Early termination of a lease -Ifath Khan of Goodman Grant SolicitorsFeatured Products Promotional Features
Posted by: The Probe 11th August 2019
There are various reasons as to why you might want to exit from your lease, but what options do you have if you want to do so before the end of the lease term? In order to assess your next steps, you must first check your lease and ask the following questions:
- Does the lease contain the tenant’s right to terminate early (e.g. break clauses)?
- Does the lease allow for assignments to third parties and if so, on what conditions?
- Does the lease allow underletting and if so, on what conditions?
The lease may contain a clause enabling you to end the lease early. Break clauses may state specific dates that a lease can be terminated, or allow for an ongoing right to terminate – usually after a certain date.
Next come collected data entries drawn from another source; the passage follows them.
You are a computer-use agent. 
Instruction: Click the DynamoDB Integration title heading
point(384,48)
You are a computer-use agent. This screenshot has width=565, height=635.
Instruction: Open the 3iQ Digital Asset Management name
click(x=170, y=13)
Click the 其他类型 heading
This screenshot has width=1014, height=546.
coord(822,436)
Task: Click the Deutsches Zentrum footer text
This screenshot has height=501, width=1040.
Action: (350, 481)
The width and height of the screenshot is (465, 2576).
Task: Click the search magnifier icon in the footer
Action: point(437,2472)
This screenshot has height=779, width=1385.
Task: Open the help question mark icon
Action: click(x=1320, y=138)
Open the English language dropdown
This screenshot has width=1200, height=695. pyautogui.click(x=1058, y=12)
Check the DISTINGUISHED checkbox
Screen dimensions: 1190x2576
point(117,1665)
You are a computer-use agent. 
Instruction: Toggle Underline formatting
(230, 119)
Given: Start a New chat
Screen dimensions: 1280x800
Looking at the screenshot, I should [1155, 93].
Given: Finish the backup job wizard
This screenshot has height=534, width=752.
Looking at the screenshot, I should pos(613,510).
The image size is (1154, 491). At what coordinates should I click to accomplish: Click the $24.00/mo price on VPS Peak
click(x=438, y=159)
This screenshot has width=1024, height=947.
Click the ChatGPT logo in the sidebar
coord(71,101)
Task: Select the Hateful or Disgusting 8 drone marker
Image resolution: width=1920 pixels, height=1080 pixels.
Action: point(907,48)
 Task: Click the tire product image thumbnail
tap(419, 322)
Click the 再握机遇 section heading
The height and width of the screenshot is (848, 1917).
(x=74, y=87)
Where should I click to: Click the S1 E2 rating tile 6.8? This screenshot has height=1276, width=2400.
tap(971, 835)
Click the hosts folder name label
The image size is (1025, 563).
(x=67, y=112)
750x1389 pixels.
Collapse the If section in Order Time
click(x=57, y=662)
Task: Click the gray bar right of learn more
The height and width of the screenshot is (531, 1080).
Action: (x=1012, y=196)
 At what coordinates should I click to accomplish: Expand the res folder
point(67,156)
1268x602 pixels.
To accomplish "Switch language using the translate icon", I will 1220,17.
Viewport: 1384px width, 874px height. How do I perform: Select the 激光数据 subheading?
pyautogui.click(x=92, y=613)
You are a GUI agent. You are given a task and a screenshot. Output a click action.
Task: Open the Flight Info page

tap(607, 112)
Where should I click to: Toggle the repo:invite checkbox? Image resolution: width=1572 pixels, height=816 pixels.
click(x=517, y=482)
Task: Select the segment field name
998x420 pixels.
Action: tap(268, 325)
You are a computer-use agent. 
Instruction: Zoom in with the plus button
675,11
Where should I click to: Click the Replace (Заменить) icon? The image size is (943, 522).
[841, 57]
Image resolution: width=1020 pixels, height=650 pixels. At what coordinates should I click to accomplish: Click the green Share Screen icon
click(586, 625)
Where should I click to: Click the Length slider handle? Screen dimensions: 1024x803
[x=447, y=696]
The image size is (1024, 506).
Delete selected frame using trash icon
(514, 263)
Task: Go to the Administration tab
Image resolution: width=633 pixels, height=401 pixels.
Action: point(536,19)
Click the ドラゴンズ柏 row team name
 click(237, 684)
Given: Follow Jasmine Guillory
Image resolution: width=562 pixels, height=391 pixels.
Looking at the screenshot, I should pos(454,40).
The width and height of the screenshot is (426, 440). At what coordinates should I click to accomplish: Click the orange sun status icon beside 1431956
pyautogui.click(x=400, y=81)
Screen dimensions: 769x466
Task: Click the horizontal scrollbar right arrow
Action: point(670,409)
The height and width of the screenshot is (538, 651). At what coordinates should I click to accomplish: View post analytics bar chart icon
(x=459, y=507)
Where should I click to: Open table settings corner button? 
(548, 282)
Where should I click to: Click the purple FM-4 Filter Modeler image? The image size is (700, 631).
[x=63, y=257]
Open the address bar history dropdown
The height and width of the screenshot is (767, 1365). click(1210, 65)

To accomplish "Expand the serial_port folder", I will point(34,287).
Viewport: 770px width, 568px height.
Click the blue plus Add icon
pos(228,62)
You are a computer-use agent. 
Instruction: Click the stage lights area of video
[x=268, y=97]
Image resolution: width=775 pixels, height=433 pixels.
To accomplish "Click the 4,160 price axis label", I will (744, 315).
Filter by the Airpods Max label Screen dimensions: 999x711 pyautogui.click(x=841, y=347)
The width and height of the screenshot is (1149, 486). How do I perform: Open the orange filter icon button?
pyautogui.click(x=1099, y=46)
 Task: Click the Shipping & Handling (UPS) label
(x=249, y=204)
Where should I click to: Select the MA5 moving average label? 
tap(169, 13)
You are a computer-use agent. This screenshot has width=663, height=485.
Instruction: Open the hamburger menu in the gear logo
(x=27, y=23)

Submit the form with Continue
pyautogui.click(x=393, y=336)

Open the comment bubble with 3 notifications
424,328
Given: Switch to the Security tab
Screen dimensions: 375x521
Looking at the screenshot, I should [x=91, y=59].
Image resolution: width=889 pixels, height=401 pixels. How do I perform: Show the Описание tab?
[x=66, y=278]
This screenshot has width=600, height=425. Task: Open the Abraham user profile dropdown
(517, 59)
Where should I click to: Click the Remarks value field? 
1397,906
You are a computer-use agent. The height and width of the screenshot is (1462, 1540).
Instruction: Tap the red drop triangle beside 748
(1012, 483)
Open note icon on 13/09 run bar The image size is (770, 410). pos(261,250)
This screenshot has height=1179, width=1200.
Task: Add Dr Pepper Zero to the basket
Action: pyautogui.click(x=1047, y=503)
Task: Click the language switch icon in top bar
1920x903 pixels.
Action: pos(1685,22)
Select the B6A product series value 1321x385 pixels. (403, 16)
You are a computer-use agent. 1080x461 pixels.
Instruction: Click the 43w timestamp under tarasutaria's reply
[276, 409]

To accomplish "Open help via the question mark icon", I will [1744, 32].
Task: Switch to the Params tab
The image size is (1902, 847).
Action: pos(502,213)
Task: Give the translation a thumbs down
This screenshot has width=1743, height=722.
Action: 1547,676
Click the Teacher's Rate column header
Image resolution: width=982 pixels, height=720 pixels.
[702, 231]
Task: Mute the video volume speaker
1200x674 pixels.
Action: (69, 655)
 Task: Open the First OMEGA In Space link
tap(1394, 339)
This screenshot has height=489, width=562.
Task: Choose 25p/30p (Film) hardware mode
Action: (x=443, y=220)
Typically, there are strict conditions to be complied with when exercising a break clause to enable early termination, such as the timing, manner and correct person you must serve the break notice on. Conditions often include the payment of all rent and other sums due under the lease, and giving up possession of the property, which includes removing all tenant fixtures. Failure to comply with the conditions will mean the exercise of the break clause is defective and the lease will continue.
This is where a lease is transferred to a third party (the assignee), who steps in as the tenant under the lease. Leases usually set out the circumstances under which an assignment is permitted.
Usually, an assignment of the whole of the lease to a third party will be permitted with the landlord’s consent, which should not be unreasonably withheld or delayed. When considering consent applications, the landlord will review the financial standing of the assignee to ensure that the assignee will be able to pay the rent and comply with the other lease obligations.
In procuring third party interest with regard to taking over the lease, the prohibition as to use within the lease to that of a dental practice will limit its marketability. You may also have to apply to the landlord to allow for a variation in the lease so as to widen the permitted use to that required by the assignee. Depending on how the lease is drafted, the landlord may be under no obligation to consider the application.
It must also be noted that leases permit landlords to impose conditions when giving their consent to an assignment. You may be asked as the exiting tenant to enter into an Authorised Guarantee Agreement (AGA) requiring you to guarantee the performance of the lease covenants by the assignee. If the assignee does not pay the rent or is otherwise in breach of the covenants, the landlord could ask you as a guarantor to pay any outstanding rent or remedy such a breach. Other common conditions may include a requirement for the assignee to provide a rent deposit or guarantee, and the current guarantor of the lease to guarantee the AGA.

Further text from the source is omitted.